**Assignment:** Among the lines below, keep only those from the one containing "(1012, 486). pos(873,40)" through the one containing "The height and width of the screenshot is (439, 615).", and reproduce them exactly.

**Source material:**
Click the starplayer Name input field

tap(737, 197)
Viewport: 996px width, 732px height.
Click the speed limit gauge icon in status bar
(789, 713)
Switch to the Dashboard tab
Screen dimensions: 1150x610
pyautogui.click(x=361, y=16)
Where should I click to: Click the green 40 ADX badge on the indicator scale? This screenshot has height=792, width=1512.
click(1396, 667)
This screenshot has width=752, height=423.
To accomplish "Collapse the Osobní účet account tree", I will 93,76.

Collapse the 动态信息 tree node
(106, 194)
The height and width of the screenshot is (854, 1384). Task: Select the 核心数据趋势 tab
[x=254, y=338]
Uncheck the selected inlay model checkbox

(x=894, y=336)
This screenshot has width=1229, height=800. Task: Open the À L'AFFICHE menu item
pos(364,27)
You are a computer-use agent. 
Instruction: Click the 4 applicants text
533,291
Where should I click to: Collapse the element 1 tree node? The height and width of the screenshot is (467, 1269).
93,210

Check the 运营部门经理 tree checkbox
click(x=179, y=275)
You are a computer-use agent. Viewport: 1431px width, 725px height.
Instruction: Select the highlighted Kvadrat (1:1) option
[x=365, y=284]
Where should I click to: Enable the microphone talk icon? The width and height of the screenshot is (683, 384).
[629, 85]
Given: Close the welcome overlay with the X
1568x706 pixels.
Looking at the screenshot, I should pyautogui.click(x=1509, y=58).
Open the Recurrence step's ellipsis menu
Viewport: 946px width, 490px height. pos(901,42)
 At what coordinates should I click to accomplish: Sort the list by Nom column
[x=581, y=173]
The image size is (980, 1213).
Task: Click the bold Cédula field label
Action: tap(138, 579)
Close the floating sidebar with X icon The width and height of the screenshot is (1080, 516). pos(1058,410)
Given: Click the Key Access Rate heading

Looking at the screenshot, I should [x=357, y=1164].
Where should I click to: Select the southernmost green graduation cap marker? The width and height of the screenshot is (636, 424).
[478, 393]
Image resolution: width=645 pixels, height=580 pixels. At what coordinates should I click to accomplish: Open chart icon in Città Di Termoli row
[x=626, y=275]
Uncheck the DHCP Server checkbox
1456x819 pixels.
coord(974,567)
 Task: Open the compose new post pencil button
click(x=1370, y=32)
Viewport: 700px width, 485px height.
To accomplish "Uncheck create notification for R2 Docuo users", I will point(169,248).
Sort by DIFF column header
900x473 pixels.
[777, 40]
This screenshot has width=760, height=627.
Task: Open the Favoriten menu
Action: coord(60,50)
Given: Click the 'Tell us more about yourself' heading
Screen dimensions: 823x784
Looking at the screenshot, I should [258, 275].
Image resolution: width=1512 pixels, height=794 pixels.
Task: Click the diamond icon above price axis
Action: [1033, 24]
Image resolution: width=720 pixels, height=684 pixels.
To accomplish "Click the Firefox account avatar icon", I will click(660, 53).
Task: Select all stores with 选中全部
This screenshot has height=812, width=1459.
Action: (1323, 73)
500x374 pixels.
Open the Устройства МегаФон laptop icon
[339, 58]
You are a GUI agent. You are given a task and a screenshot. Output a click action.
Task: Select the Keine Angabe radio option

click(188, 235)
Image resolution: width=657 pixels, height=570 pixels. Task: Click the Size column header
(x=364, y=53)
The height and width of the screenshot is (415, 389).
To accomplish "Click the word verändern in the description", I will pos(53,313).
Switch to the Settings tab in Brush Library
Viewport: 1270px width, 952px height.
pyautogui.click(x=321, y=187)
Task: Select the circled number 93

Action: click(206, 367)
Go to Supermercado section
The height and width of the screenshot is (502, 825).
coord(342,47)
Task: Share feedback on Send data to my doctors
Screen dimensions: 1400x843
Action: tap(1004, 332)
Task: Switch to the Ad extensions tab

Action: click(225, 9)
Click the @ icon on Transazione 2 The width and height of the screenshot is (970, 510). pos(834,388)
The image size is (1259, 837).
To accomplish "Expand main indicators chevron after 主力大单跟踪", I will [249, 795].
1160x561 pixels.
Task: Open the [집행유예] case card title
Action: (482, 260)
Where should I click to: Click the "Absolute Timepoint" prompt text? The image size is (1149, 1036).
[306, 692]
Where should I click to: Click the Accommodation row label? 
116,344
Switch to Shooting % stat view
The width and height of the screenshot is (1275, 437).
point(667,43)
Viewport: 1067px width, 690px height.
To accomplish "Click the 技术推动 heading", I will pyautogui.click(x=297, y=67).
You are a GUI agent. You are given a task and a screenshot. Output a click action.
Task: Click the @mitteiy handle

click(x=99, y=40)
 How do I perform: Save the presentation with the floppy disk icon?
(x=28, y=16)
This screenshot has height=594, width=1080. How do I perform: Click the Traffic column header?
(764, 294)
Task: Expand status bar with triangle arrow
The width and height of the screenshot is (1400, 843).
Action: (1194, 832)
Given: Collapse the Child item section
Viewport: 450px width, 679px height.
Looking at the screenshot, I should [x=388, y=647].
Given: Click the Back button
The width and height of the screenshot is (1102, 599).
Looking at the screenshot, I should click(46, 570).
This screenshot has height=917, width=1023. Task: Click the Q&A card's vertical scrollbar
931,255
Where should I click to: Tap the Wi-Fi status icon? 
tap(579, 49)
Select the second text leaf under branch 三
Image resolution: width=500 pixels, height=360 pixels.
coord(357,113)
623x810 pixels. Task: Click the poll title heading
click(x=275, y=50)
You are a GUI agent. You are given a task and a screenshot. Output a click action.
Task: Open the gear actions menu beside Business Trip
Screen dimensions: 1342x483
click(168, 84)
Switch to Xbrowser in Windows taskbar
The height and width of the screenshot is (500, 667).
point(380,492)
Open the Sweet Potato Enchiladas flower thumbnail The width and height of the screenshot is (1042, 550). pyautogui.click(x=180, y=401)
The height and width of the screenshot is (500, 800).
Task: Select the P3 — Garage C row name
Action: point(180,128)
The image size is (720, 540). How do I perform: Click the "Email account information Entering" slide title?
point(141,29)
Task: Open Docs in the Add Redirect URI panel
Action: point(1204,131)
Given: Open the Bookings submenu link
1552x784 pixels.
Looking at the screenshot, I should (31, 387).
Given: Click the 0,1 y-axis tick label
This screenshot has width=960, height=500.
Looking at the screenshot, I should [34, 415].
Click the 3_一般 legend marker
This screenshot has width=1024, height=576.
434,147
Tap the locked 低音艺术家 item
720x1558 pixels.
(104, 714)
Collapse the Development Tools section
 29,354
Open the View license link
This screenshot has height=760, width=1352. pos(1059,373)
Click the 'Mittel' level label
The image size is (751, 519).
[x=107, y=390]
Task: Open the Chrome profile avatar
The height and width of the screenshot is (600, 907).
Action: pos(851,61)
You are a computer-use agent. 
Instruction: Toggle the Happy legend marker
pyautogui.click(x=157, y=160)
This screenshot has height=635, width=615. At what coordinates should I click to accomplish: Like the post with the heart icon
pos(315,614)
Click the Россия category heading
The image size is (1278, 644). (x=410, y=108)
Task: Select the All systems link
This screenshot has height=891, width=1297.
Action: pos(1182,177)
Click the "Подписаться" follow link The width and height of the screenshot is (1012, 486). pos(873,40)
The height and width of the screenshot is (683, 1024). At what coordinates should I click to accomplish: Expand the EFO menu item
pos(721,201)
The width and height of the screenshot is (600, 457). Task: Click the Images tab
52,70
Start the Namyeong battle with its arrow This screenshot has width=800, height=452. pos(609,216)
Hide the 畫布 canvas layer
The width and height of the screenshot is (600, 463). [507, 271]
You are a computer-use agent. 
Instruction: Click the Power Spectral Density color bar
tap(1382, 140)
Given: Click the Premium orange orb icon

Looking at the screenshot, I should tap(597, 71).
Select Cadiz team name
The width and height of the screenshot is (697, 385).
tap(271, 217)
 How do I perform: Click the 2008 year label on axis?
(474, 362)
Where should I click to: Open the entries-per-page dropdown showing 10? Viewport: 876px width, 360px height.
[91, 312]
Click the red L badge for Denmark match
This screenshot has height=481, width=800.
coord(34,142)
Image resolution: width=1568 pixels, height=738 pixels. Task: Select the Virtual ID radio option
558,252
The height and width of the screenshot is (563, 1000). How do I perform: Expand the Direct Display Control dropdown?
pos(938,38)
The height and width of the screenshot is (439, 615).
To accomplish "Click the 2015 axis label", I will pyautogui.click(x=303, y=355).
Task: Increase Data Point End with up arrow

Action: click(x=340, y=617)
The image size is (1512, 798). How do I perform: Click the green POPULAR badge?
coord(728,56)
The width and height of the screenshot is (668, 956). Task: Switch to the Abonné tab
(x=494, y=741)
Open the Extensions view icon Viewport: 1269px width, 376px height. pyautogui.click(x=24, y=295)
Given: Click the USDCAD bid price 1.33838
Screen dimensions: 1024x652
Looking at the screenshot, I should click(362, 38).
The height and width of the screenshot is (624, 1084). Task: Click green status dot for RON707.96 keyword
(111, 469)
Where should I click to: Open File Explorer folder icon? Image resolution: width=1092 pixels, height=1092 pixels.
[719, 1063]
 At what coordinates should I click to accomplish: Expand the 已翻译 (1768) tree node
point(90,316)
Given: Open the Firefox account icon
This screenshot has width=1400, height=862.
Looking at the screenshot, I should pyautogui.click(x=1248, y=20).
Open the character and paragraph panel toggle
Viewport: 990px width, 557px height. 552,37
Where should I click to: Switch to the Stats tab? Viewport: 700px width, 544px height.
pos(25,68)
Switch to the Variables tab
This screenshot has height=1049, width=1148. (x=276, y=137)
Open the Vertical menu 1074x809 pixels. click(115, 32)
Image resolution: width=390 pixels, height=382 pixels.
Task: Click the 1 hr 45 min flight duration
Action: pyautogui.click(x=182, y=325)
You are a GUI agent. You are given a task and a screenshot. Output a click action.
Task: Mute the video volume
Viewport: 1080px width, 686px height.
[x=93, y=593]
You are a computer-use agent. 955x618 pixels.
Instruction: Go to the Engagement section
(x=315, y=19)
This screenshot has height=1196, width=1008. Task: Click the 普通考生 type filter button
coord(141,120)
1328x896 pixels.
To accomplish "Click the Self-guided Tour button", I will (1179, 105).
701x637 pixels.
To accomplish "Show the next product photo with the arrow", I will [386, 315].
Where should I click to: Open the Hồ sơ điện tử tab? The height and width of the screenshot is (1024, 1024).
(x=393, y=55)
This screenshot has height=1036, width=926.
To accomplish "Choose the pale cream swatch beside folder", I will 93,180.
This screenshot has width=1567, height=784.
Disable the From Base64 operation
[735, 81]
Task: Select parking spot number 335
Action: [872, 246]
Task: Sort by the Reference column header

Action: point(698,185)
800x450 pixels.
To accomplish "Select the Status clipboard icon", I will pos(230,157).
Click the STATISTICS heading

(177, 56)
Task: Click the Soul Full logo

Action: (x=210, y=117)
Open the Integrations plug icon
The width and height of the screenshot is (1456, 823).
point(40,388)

**Exercise output:**
Click the "Подписаться" follow link The width and height of the screenshot is (1012, 486). pos(873,40)
The height and width of the screenshot is (683, 1024). At what coordinates should I click to accomplish: Expand the EFO menu item
pos(721,201)
The width and height of the screenshot is (600, 457). Task: Click the Images tab
52,70
Start the Namyeong battle with its arrow This screenshot has width=800, height=452. pos(609,216)
Hide the 畫布 canvas layer
The width and height of the screenshot is (600, 463). [507, 271]
You are a computer-use agent. 
Instruction: Click the Power Spectral Density color bar
tap(1382, 140)
Given: Click the Premium orange orb icon

Looking at the screenshot, I should tap(597, 71).
Select Cadiz team name
The width and height of the screenshot is (697, 385).
tap(271, 217)
 How do I perform: Click the 2008 year label on axis?
(474, 362)
Where should I click to: Open the entries-per-page dropdown showing 10? Viewport: 876px width, 360px height.
[91, 312]
Click the red L badge for Denmark match
This screenshot has height=481, width=800.
coord(34,142)
Image resolution: width=1568 pixels, height=738 pixels. Task: Select the Virtual ID radio option
558,252
The height and width of the screenshot is (563, 1000). How do I perform: Expand the Direct Display Control dropdown?
pos(938,38)
The height and width of the screenshot is (439, 615).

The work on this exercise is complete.